■ **Material supplied**:
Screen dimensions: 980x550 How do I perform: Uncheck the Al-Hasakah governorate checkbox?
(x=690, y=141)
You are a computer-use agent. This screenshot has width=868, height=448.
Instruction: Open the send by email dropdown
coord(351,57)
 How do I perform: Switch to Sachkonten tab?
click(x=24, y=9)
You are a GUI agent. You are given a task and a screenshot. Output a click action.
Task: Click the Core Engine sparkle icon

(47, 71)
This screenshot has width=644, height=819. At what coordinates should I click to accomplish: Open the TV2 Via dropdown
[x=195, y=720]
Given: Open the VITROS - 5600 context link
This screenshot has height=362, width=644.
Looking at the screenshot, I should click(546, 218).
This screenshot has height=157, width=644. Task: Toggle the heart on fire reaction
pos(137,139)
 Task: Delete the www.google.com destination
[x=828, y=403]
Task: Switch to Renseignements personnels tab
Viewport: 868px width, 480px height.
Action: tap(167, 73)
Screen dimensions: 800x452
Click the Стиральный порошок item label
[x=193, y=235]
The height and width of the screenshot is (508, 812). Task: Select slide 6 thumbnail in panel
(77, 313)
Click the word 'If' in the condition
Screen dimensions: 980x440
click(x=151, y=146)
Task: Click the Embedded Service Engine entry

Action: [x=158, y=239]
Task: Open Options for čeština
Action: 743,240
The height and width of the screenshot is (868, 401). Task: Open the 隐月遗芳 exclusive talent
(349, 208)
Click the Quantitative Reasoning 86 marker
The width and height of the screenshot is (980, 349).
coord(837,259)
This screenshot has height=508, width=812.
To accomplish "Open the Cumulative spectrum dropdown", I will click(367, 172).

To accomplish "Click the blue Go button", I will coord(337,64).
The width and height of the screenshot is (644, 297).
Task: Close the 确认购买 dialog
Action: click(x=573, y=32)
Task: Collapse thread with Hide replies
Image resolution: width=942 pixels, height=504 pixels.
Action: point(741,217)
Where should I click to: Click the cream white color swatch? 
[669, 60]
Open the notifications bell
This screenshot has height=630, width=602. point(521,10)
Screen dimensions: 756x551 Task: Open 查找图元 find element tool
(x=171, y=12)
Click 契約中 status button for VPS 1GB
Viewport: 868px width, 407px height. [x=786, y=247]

■ **Exercise instructions**: Give back the entire listing above, matching every line exactly.

■ **Final answer**:
Screen dimensions: 980x550 How do I perform: Uncheck the Al-Hasakah governorate checkbox?
(x=690, y=141)
You are a computer-use agent. This screenshot has width=868, height=448.
Instruction: Open the send by email dropdown
coord(351,57)
 How do I perform: Switch to Sachkonten tab?
click(x=24, y=9)
You are a GUI agent. You are given a task and a screenshot. Output a click action.
Task: Click the Core Engine sparkle icon

(47, 71)
This screenshot has width=644, height=819. At what coordinates should I click to accomplish: Open the TV2 Via dropdown
[x=195, y=720]
Given: Open the VITROS - 5600 context link
This screenshot has height=362, width=644.
Looking at the screenshot, I should click(546, 218).
This screenshot has height=157, width=644. Task: Toggle the heart on fire reaction
pos(137,139)
 Task: Delete the www.google.com destination
[x=828, y=403]
Task: Switch to Renseignements personnels tab
Viewport: 868px width, 480px height.
Action: tap(167, 73)
Screen dimensions: 800x452
Click the Стиральный порошок item label
[x=193, y=235]
The height and width of the screenshot is (508, 812). Task: Select slide 6 thumbnail in panel
(77, 313)
Click the word 'If' in the condition
Screen dimensions: 980x440
click(x=151, y=146)
Task: Click the Embedded Service Engine entry

Action: [x=158, y=239]
Task: Open Options for čeština
Action: 743,240
The height and width of the screenshot is (868, 401). Task: Open the 隐月遗芳 exclusive talent
(349, 208)
Click the Quantitative Reasoning 86 marker
The width and height of the screenshot is (980, 349).
coord(837,259)
This screenshot has height=508, width=812.
To accomplish "Open the Cumulative spectrum dropdown", I will click(367, 172).

To accomplish "Click the blue Go button", I will coord(337,64).
The width and height of the screenshot is (644, 297).
Task: Close the 确认购买 dialog
Action: click(x=573, y=32)
Task: Collapse thread with Hide replies
Image resolution: width=942 pixels, height=504 pixels.
Action: point(741,217)
Where should I click to: Click the cream white color swatch? 
[669, 60]
Open the notifications bell
This screenshot has height=630, width=602. point(521,10)
Screen dimensions: 756x551 Task: Open 查找图元 find element tool
(x=171, y=12)
Click 契約中 status button for VPS 1GB
Viewport: 868px width, 407px height. [x=786, y=247]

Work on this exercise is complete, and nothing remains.